Set problem A: Name the three fields that, according to the page on SFTTrainer dataset preparation, the processed dataset must contain.
Set problem B: Resume the page on SFTTrainer dataset preparation right after its last line.

Extract to read:
SFTTrainer Source Code Exploration: Prepare Dataset

LizAbout 3 min

SFTTrainer Source Code Exploration: Prepare Dataset

Prepare Dataset Overall Logic
Prepare Dataset Code Details
- SFTTrainer.init
- DataCollatorForLanguageModeling
- _prepare_dataset

1. Prepare Dataset Overall Logic

Overall Logic
- 1. If processing_class is None, use the base model's tokenizer
- 2. Process the Data collator by right-padding with pad_token to ensure consistent length
- 3. Check if the dataset column names contain "input_ids". If present, it indicates preprocessing has been done, and subsequent preprocessing steps will be skipped
- 4. If column names contain "input_ids" (indicating preprocessing is done), formatting_func will be ignored. Otherwise, process with formatting_func
    - Automatically determine whether to enable batch processing based on the return type of formatting_func, then map the dataset to format each sample as {"text": formatting_func result}
- 5. If the dataset column names contain "prompt" and "completion" fields
    - Determine whether the format is conversational (containing "role" and "content") or text-based
    - Map the dataset:
        - For conversational format, format each sample as {"messages": example["prompt"] + example["completion"]}
        - For text format, format each sample as {"text": example["prompt"] + example["completion"]}
- 6. Perform preprocessing (skip if "input_ids" is present in column names)
    - Convert conversational format to unified ChatML format: {'messages': [{'role': 'user', 'content': 'What color is the sky?'}, {'role': 'assistant', 'content': 'It is blue.'}]}
    - Apply tokenizer.apply_chat_template to convert the "messages" conversational format to text format: {"text": "xxx"}
    - Tokenize the "text" field using the tokenizer to generate "input_ids" and "attention_mask" fields
- 7. Return the processed dataset, which must contain three fields: 'text', 'input_ids', 'attention_mask'

2. Prepare Dataset Code Details

2.1. SFTTrainer.init

class SFTTrainer(Trainer):
    """
    Trainer for Supervised Fine-Tuning (SFT) method.
    """
    def __init__():
        # Handle the tokenizer
        if processing_class is None:
            processing_class = AutoTokenizer.from_pretrained(model_id)
        
        # Data collator
        if data_collator is None:
            # Get the pad token: if not provided, use the one from the processing class or the eos token
            # if the processing class does not have a pad token.

Supplied data:

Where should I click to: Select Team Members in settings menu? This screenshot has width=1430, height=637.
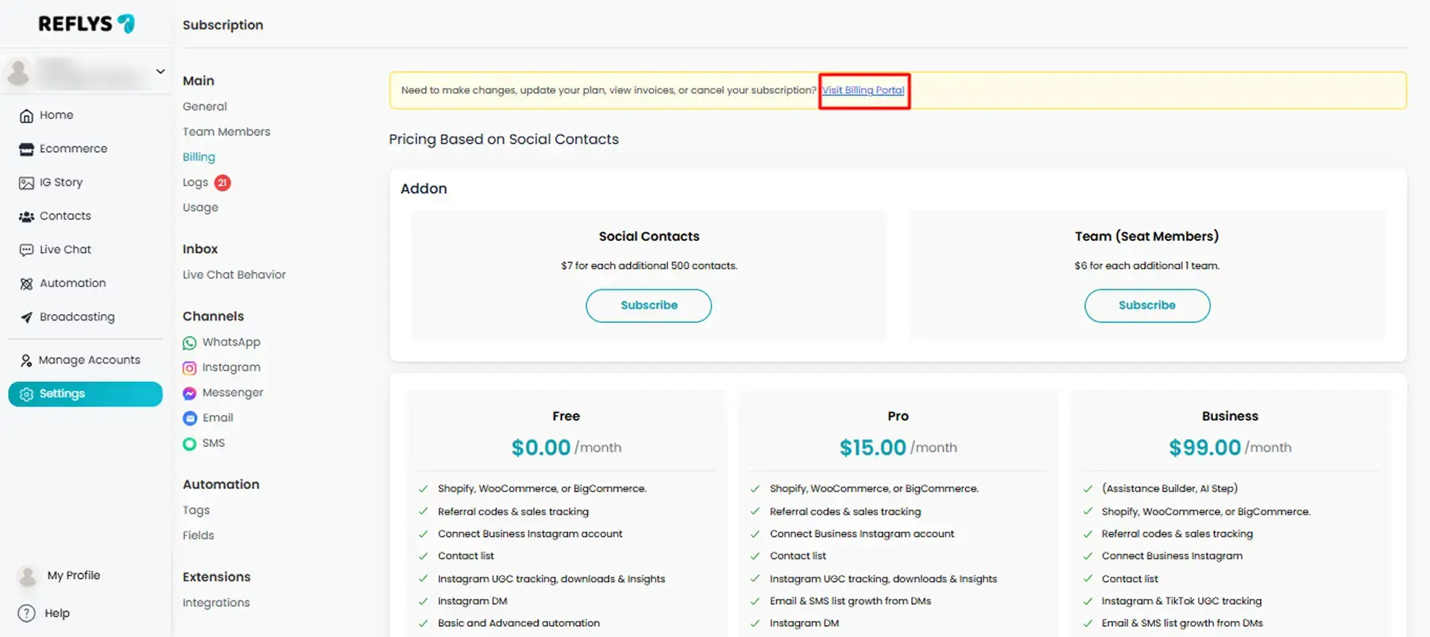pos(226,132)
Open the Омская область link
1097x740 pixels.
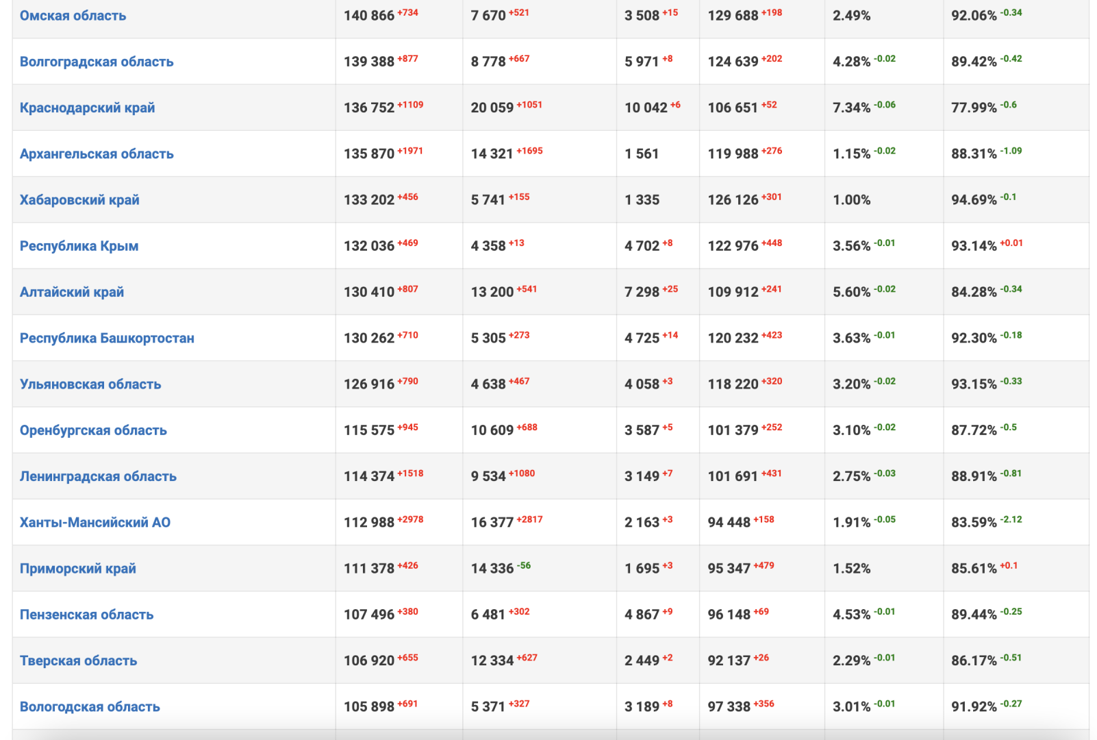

Exercise answer A: 'text', 'input_ids', 'attention_mask'

Exercise answer B:
            pad_token = args.pad_token or processing_class.pad_token or processing_class.eos_token
            pad_token_id = processing_class.convert_tokens_to_ids(pad_token)
            if pad_token_id is None:
                raise ValueError(
                    f"The specified pad_token ('{pad_token}') is not found in the vocabulary of the given "
                    f"processing_class ({processing_class.__class__.__name__}). Ensure that the pad_token exists "
                    "in the vocabulary before using it as a padding token."
                )
            data_collator = DataCollatorForLanguageModeling(pad_token_id)

        # Dataset
        train_dataset = self._prepare_dataset(
                train_dataset, processing_class, args, args.packing, formatting_func, "train"
            )
        if eval_dataset is not None:
            packing = args.packing if args.eval_packing is None else args.eval_packing
            if isinstance(eval_dataset, dict):
                eval_dataset = {
                    key: self._prepare_dataset(dataset, processing_class, args, packing, formatting_func, key)
                    for key, dataset in eval_dataset.items()
                }
            else:
                eval_dataset = self._prepare_dataset(
                    eval_dataset, processing_class, args, packing, formatting_func, "eval"
                )

2.2. DataCollatorForLanguageModeling

@dataclass
class DataCollatorForLanguageModeling(DataCollatorMixin):
    """
    Data collator used for language modeling data. Inputs are dynamically padded to the maximum length of a batch if
    they are not all of the same length.

    Args:
        pad_token_id (int):
            Token ID to use for padding.
        return_tensors (str, *optional*, defaults to "pt"):
            Type of Tensor to return. Only "pt" is currently supported.

    Examples:
    from trl import DataCollatorForLanguageModeling
    collator = DataCollatorForLanguageModeling(pad_token_id=0)
    examples = [
        {"input_ids": [1, 2, 3]},
        {"input_ids": [4, 5]}
    ]
    collator(examples)
    {'input_ids': tensor([[   1,   2,   3],
                          [   4,   5,   0]]),
     'attention_mask': tensor([[  1,   1,   1],
                               [  1,   1,   0]]),
     'labels': tensor([[   1,    2,    3],
                       [   4,    5, -100]])
    """

    pad_token_id: int
    return_tensors: str = "pt"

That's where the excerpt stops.